1) Staffed by people "like me"

I am white, middle class and British. I don't have data to hand, but people like me make up the overwhelming majority of the UK advertising industry. I'd like to say this is fine. I really would. But I can't. If you get people who think the same, act the same, go to the same places, live in the same area, you get vanilla work. It's not helped by archaic agencies only allowing those who are vaguely related to people who work there get work experience.

Now, I can't help my background (having spent most of my degree course apologising, it would seem, for being responsible for the world's literary ills, and I don't mean my shoddy undergrad essays), but I recognise that diversity is not just an old, old wooden ship, and will lead to more interesting places to work, and better, more focused work.


2) Economy and Geography

It is BLOODY expensive to move to London, and it is hard to relocate to a big city where you know few people. The web's helped to minimise this, to some degree, but if you're not from the South East, you have a far harder time getting into the industry, especially given pretty piss-poor starting salaries (yes, they get better, but £18k when your flat costs £550 a month before bills means you'd better love free museums in the first year in the business).

This needs to change in some way shape or form - people need to have a way of justifying being paid just a little bit more, and the comms world needs to see beyond the borders of Kent or Surrey when it recruits. A broader recruitment policy, and paying just a few thousand pounds more would help a great deal.


3) Prizing academic qualifications over practical ability

I've met an awful lot of Oxbridge graduates since working in communications. Many are bright, erudite (as you'd expect) and well suited to their jobs. But, on the other end of the scale, i've met those who really, really aren't - there's no hunger, no passion or fire, and no real interest in the career. They signed up because they wanted an academic exercise and aren't sure what to do with themselves. Some should be academics. Some should just do something else.

And, given what I know about how agencies recruit, red brick University status shouldn't be everything. The IPA have done their bit with Diagonal Thinking, but more needs to go on. There needs to be more stories of people starting in the post room and working up. The comms industry needs to get better at marketing itself - there's a curious reluctance to, partly because whenever a camera comes into one, agency people behave like tits, and parts of the job seem faintly unreal to those who spend their days in front of organograms and spreadsheets.


4) Lacking hunger

Through AdGrads, I've met an awful lot of people who want to get into comms. Some are very bright, others who aren't as bright but are damned persistent, and those with the magic combination of both.
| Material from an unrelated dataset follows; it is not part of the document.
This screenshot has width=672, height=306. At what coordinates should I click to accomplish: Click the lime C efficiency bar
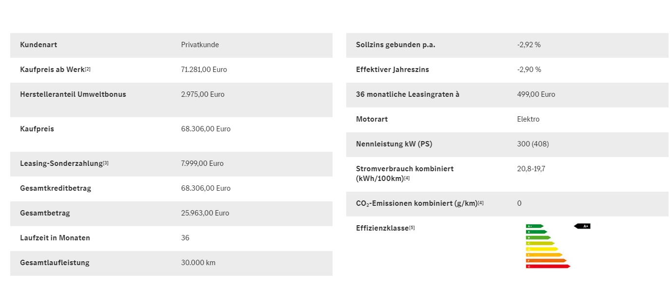[540, 243]
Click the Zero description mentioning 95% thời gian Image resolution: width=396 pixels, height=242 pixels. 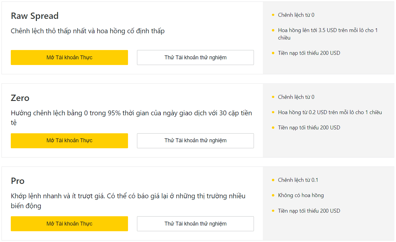pos(131,118)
Part of it is because the industry doesn't promote itself very well - so those who are genuinely bright aren't as hungry as they perhaps need to be because they don't know the ins and outs of the job. Generally though, whilst it's easy to decry passion as being somehow a misdirected trait, I want to see people who will turn their hand to anything. It's more important than a first in your degree. The future belongs to people who care about what they're going to do - you can always teach people the basics, but you can't teach them how to explore new things. That's born, not made.


What you can do

Now, with all of this said, I had a very interesting meeting last week. It appears there are other people who are committed to coming up with a solution to those four problems, rather than just blogging about it, like yours truly.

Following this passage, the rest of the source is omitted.